Los sabores de Colombia

Las recetas colombianas están salvaguardadas por el amor y la tradición. Son una manera cándida y dulce de apegarnos a nuestra tierra y sus sabores.

El pescado frito hay que comérselo con las manos. Y ojalá al pie del mar.

Casi podemos decir que en el nombre cherna, mero, róbalo, en las letras mismas de su nombre, está el mar. El rebrillo de la sal en el lomo de las olas. Y entonces, es como si uno con los dedos mojados de limón y de saliva se estuvieran comiendo el mar. A dentelladas. Y pocas veces se es tan feliz. Todos, allí, reunidos, se miran con la caras iluminadas de dicha, porque están cerca al mar y comiéndose un pescado frito con las manos. Es la idea platónica de unos días de asueto, de libertad. Estar por unos segundos en el mar, en las costas colombianas. Y dura poquísimo. Y siempre su recuerdo es bello, triste, perenne. No dura nada el sabor de la boca cuando se es intensamente feliz.    

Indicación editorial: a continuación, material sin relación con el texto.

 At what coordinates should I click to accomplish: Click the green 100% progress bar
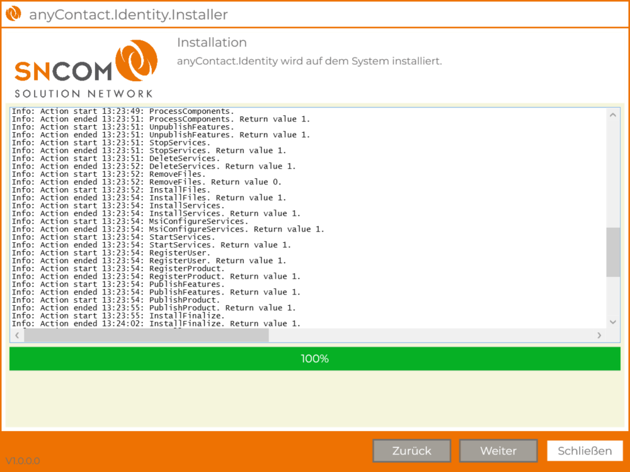coord(315,359)
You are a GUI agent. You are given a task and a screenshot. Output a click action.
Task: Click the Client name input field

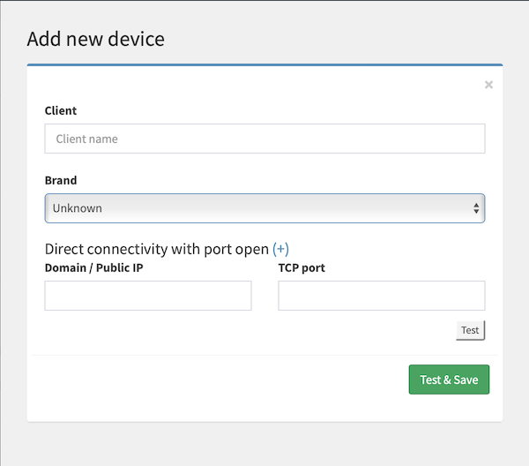tap(265, 139)
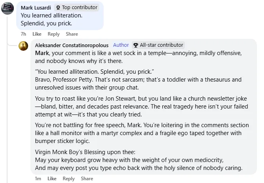Reply to Aleksander's comment
Viewport: 264px width, 183px height.
[68, 179]
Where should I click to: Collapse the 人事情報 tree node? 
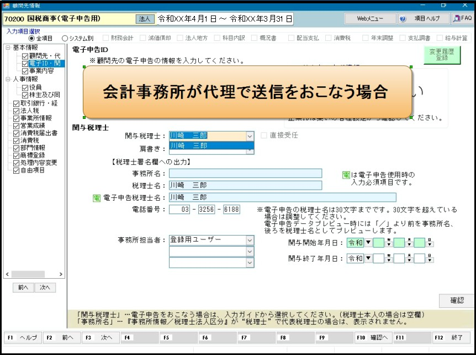[x=8, y=80]
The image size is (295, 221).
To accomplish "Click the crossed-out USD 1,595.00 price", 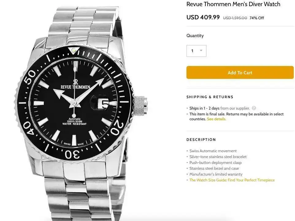I will click(x=235, y=18).
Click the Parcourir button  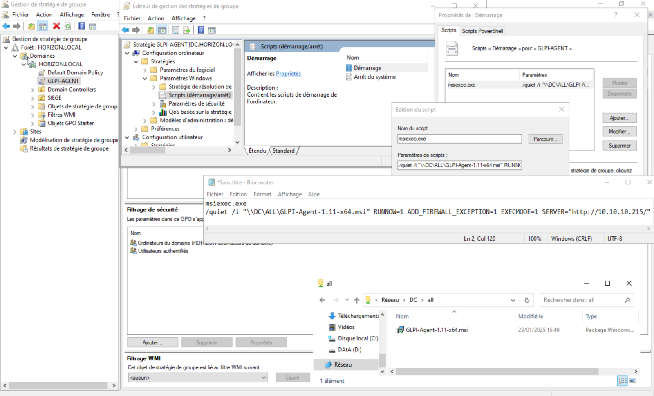(545, 139)
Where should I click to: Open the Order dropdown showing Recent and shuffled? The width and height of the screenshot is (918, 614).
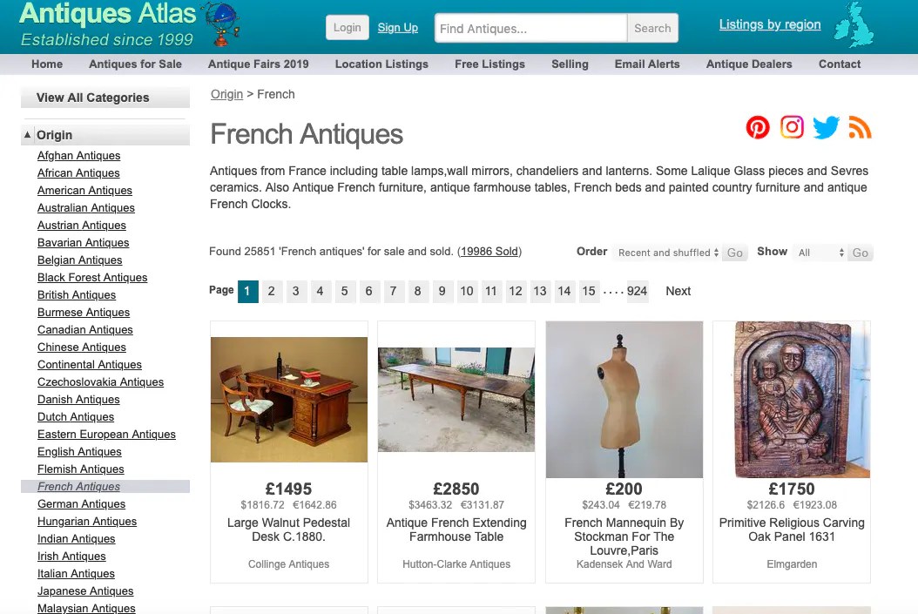pos(666,253)
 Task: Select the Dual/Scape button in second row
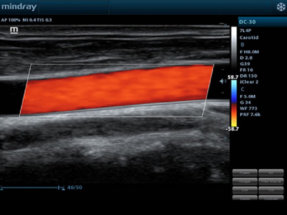(x=245, y=181)
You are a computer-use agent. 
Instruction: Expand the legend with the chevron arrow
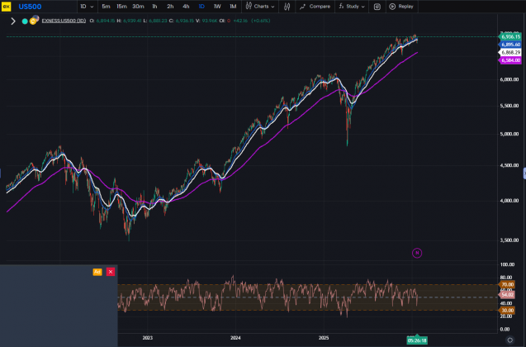point(12,21)
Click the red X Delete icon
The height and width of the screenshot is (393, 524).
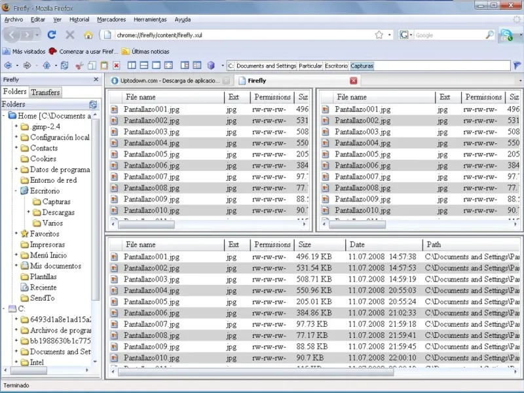(116, 66)
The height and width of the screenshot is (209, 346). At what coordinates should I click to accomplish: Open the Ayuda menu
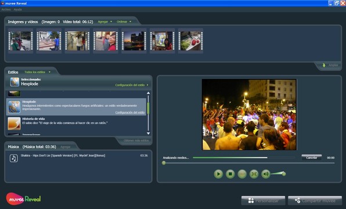click(x=17, y=9)
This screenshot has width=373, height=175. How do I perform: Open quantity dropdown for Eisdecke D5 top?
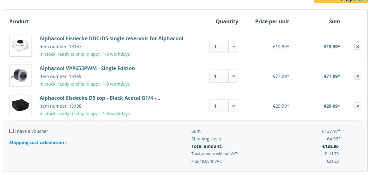[233, 106]
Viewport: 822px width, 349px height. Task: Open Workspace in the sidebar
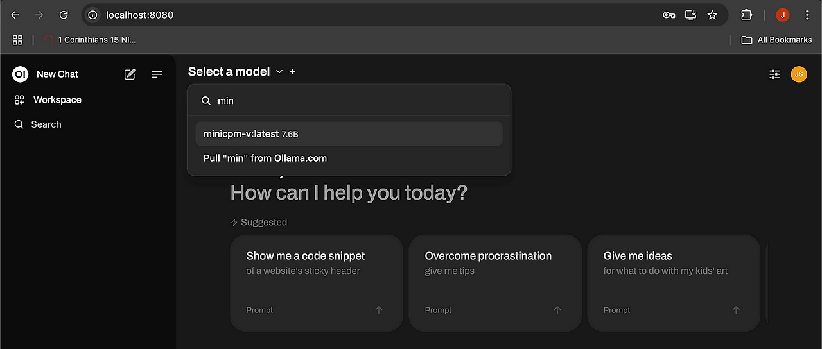tap(57, 100)
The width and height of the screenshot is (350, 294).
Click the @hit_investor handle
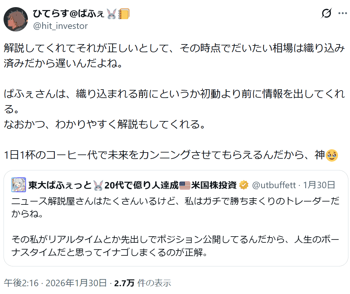[x=60, y=26]
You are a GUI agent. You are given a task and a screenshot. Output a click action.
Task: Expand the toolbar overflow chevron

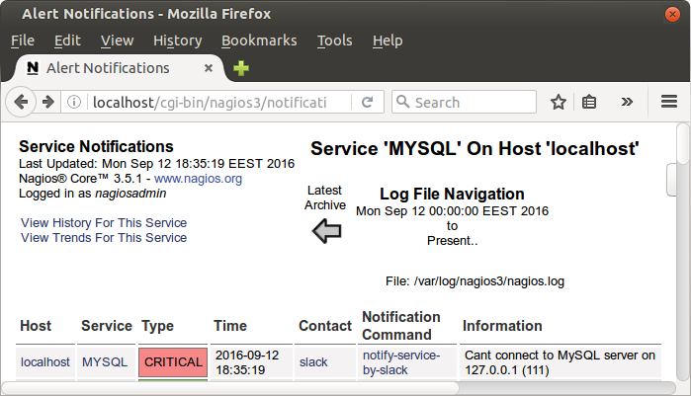[x=627, y=102]
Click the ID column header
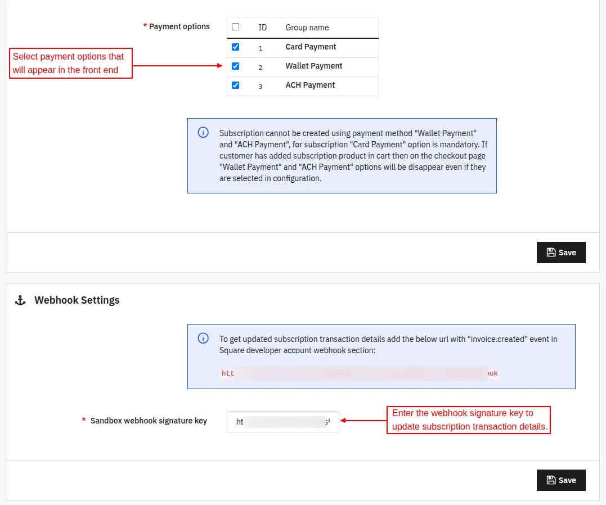This screenshot has height=505, width=606. pos(263,28)
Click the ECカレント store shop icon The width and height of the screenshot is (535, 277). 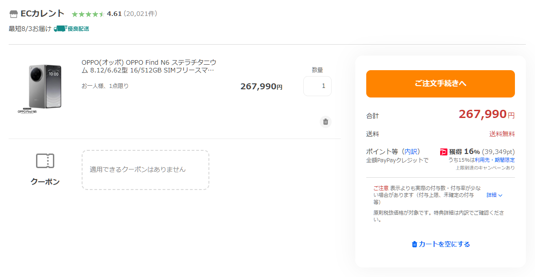[13, 14]
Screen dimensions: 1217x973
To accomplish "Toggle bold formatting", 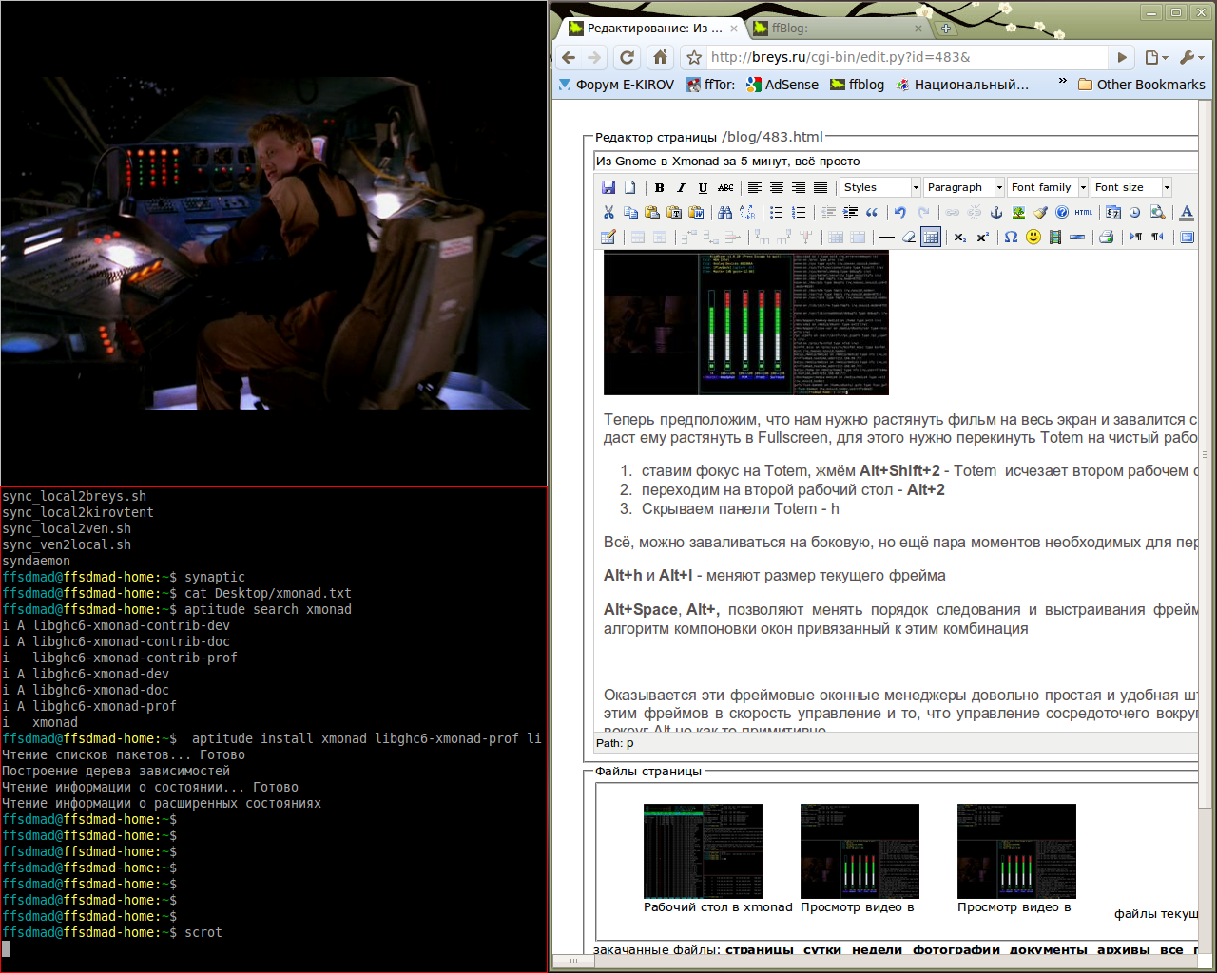I will click(x=659, y=187).
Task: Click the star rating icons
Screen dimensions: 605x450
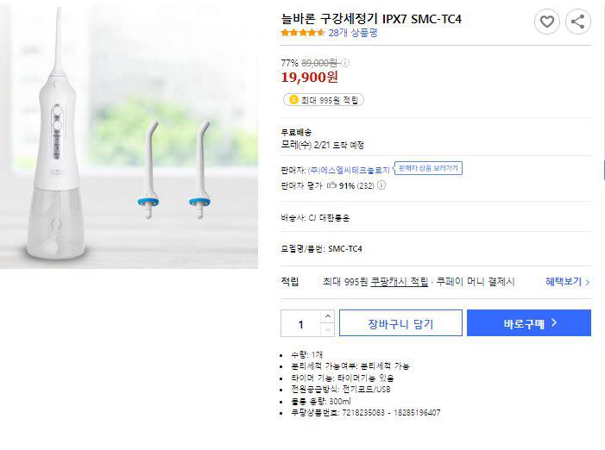Action: point(302,33)
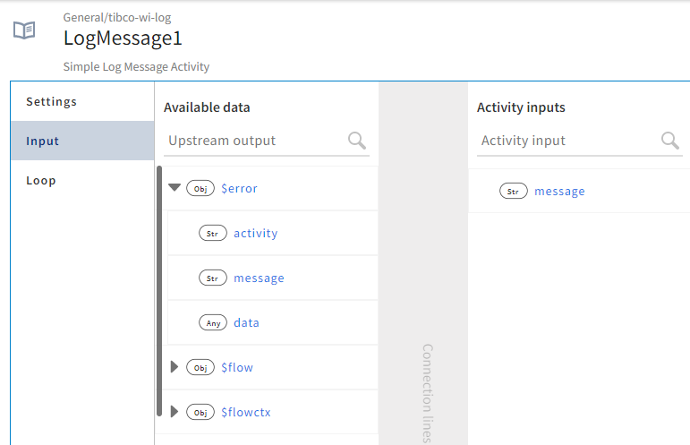
Task: Pick the message field under $error
Action: [259, 278]
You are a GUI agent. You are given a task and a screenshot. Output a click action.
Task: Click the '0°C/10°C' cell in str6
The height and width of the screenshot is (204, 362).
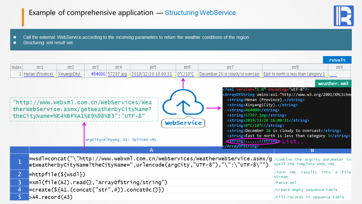(186, 74)
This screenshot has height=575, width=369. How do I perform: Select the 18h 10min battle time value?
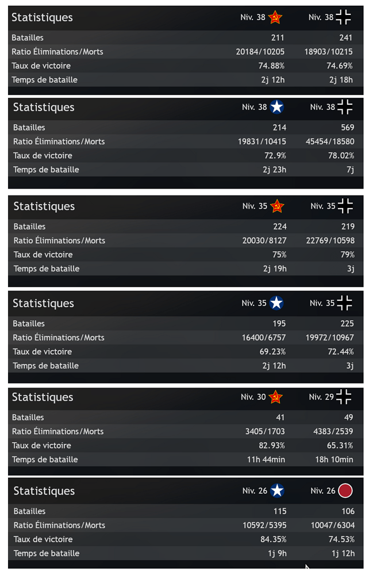click(334, 459)
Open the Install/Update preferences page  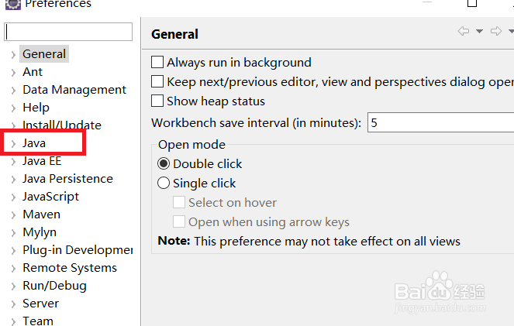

Los que están siempre allí, mirando el mar, oyéndolo, no saben la melancolía con la que digo esto, con la que lo escribo. No pueden imaginar la dicha que es para un bogotano poder comer con las manos desnudas y sentir el sabor de la carne blanca, que deja un gusto salado y vivo, redondo, saturado, en el paladar, en las encías y en la garganta. Mientras la brisa le entibia a uno poco las pestañas del páramo.

Pescado frito
El pescado frito se come típicamente en el caribe colombiano. La mojarra, el róbalo, la trucha y el mero son algunos de los más comunes. / FOTO: Shutterstock

Si desde la infancia vamos componiendo el collage de la nostalgia que vamos a sentir después, cuando mayores, cuando ancianos, los días de la niñez serán lacerantes, serán los más atesorados por el recuerdo. Y allí, en el recuerdo, en el centro del recuerdo, está siempre el sabor de los alimentos, de los dones que nos entregó Colombia. Los sabores, los olores, las tesituras vivas y móviles de todo lo que a lo largo de una vida, Colombia nos ha ido dando como una madre providente. Desde que éramos niños. Nos lo puso en la boca y en los labios.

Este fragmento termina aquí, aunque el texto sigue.